Most informative. Thank you very much, ish.
Peter Isotalo 10:26, 13 August 2005 (UTC)

Chennai

The inote work is done. Do you still have any objections to the article? =Nichalp «Talk»= 19:46, August 12, 2005 (UTC)

An outrage

ICA Torkel Knutssonsgatan doesn't have the good sylt. I don't know where to get it. :-( Bishonen | talk 08:44, 13 August 2005 (UTC)

Oh, poo! Like that's the only store you could've checked out! I'm gonna go downtown today and take some article photos. I'll see if I can find an ICA with the God-jam for you.
Peter Isotalo 10:25, 13 August 2005 (UTC)

re: British Spelling

Sorry about that. I usually do edit in the style of English most used within the article; but this time, for some reason, I just assumed it was British English. I'll switch it back to AmE. —Wayward 22:52, 13 August 2005 (UTC)

Thanks. I just try to avoid these conflicts before they ever break out...
Peter Isotalo 23:01, 13 August 2005 (UTC)

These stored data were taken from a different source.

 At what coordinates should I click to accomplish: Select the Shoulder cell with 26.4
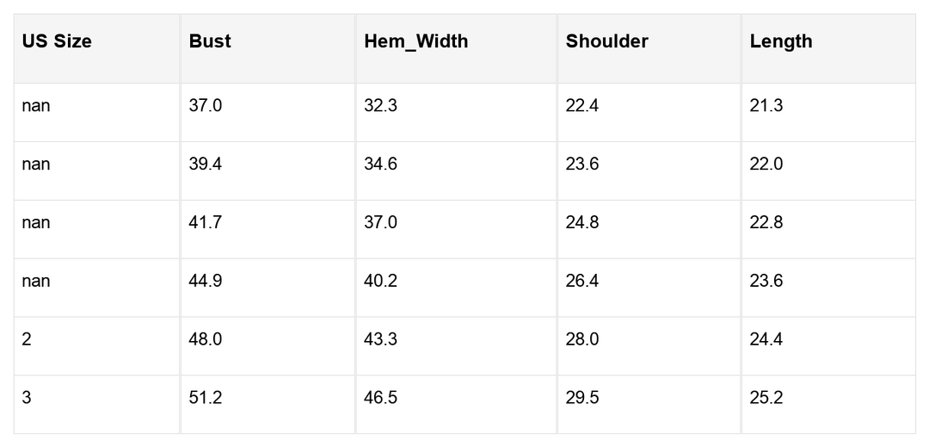(582, 281)
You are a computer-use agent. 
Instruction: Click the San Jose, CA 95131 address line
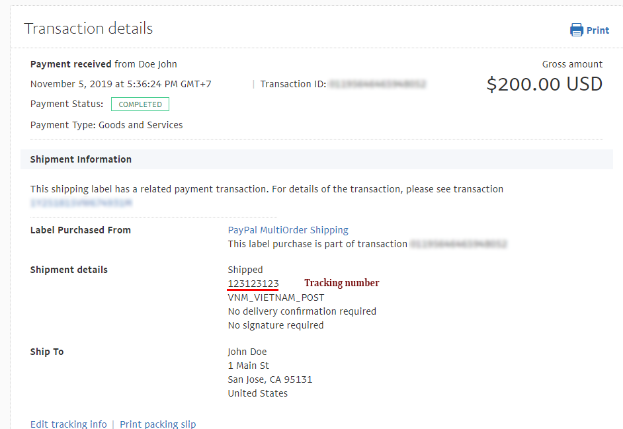pyautogui.click(x=270, y=379)
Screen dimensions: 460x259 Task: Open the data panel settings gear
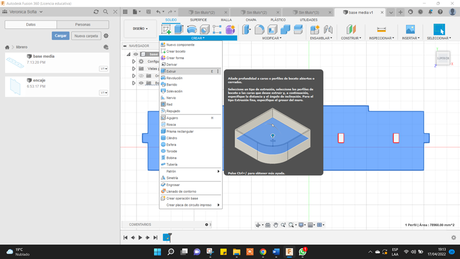coord(106,36)
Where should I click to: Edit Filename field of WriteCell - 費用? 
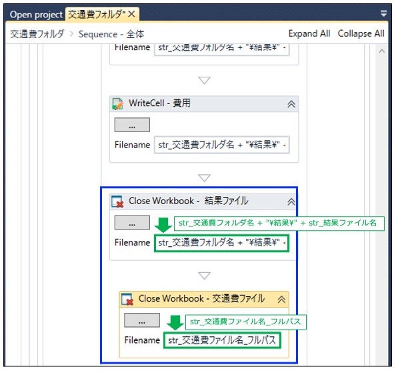[222, 145]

Please don't edit other users' comments II

Hi Peter,

I noticed you edited one of my comments by striking through it. You did this without even commenting on the comment. Please refrain from doing this in future. I am sure you wouldn't appreciate it if I did it to your comments. Why exactly did you edit my comment?

Cedars 07:15, 14 August 2005 (UTC)

Did you notice that Raul himself explained why your objection is not actionable?
Peter Isotalo 09:54, 14 August 2005 (UTC)
It's still not acceptable to edit other user's comments. Did you notice Raul didn't edit my comment? This behaviour doesn't seem in line with your participation with the harmonious editing club. It would be appreciated if you made a pledge to stop editing other user's comments at least without their prior consent. I can comfortably say I have never edited another user's comments.
Cedars 10:03, 14 August 2005 (UTC)
This has been done before with people who submitted objections that are not actionable (though never by Raul as far as I know). You've clearly not read the FA criteria properly, misunderstood the point of footnotes and fail to take a hint when Raul explains that your objection is not required. I'll remove myself from the editing club, eventhough it's about editing articles, not discussion, but try to read up on these things before protesting...
Peter Isotalo 10:12, 14 August 2005 (UTC)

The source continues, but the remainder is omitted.